Air source heat pumps can be a good way to heat your home or property and your water. They absorb heat from the outside air and transfer into your home. Air source heat pumps are able to extract heat from air temperatures as low as minus 50 degrees Celsius.
Air source heat pumps can be very cost-effective and are an eco-friendly heating solution, which it is thought and proposed by the UK government could make a big change to your home. Bear in mind that you will need to attend to things like property insulation and the overall energy efficiency of your property when looking to install a heat pump, as this will help maximise their effects and benefits. Furthermore, air tightness testing for your property can help identify some of the most vulnerable and most leaky parts of the building in question, helping you understand what and where to remedy.
We have everything you need to know about these heat pumps, how they work and what they could do for you and your property.
How Do Air Source Heat Pumps Work?
Heat from the outside air is absorbed into a fluid, which passes through a compressor increasing the temperature. The heat is then transferred from this liquid into the heating and hot water circuits of your household. An air source heating pump does not require any fuel to run, which means if you are looking to replace a traditional heating system, you will likely be cutting down on your property’s greenhouse gas emissions.

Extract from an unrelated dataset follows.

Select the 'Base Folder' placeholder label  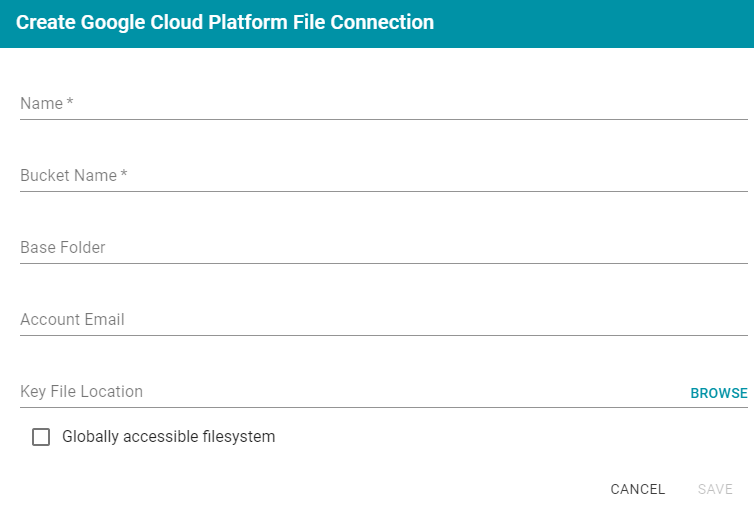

You won’t have to pay for gas to heat your home but you will still need to pay your electricity bill, because air source heat pumps run on electricity alone.
Types Of Air Source Heat Pumps
There are two main types of air source heat pumps which are air to water heat pumps and air to air heat pumps. Which system you choose will depend on your heating needs as well as which your property can better support.
What Are Air to Water Heat Pumps?
Air to water pumps are the most common model of air source heat pump in the UK. They draw in and heat the outside air and transfer it into water. An air to water system will distribute your heat via a wet central heating system. This type of pump will work much more efficiently at low temperatures than a standard boiler system. This makes them a much more sustainable option for underfloor heating systems and large radiators which operate at low temperatures over a long period of time.
Air-to-Air Heat Pumps
Air-to-air heat pumps will require a warm air circulation system to move warm air around your house. Air-to-air pumps will not provide hot water for your household. This type of pump is not eligible for the UK government’s renewable heat incentive.
How Much Will It Cost to Install an Air Source Heat Pump?
Installing a typical air source heat pump system can cost anywhere from £9,000 to £11,000. How much a system costs to run will depend on a number of factors including how well insulated your home is, what size it is and what temperature you are aiming to achieve.
What Are the Benefits of An Air Source Heat Pump?
There are numerous benefits to installing an air source heat pump min your property. The UK government are making a concerted push to get more homes to install an air source heat pump to improve energy efficiency and reduce the UK’s carbon emissions. Homeowners and landlords should be aware that they will need to make other improvements to their properties alongside air source heat pumps, like insulation to maximise the benefits to be enjoyed with a heat pump. An air source heat pump can potentially come with a wide range of benefits for you and your household:
- It could lower your fuel bills, especially if you’re replacing a conventional electric heating system
- It could provide you with an income if you choose to use the government’s renewable heat initiative, although this only applies to certain kinds of pumps
- It could lower your household carbon emissions, making your home an eco-friendlier place
- It can hear both your water and your home
- There is minimal maintenance required on an air source heat pump
Are There Any Disadvantages to An Air Source Heat Pump?
Air source heat pumps’ power output temperature is lower than that of existing and conventional gas boilers. You may therefore need to update your property’s insulation and invest in bigger radiators too. When it comes to air source heat pumps, they are not small and thus, you will need outdoor space. Also, the heat pumps themselves can be very noisy, so if it is situated near a bedroom for example, it may not be comfortable with the excess noise.
Other potential drawbacks of air source heat pumps may include:
- They may work best in older homes as part of a hybrid system with a conventional boiler
- Expensive to install and works best with a water tank
- Don’t work as efficiently in extremely cold weather
Can I Get a Government Grant for An Air Source Heat Pump?
Air source heat pumps are included in the government’s Renewable Heat Incentive. The grant means home owners in the UK can be paid for the renewable heat they generate. Renewable Heat Incentive payments last for seven years and for the biggest systems, you could get up to £1,300 per.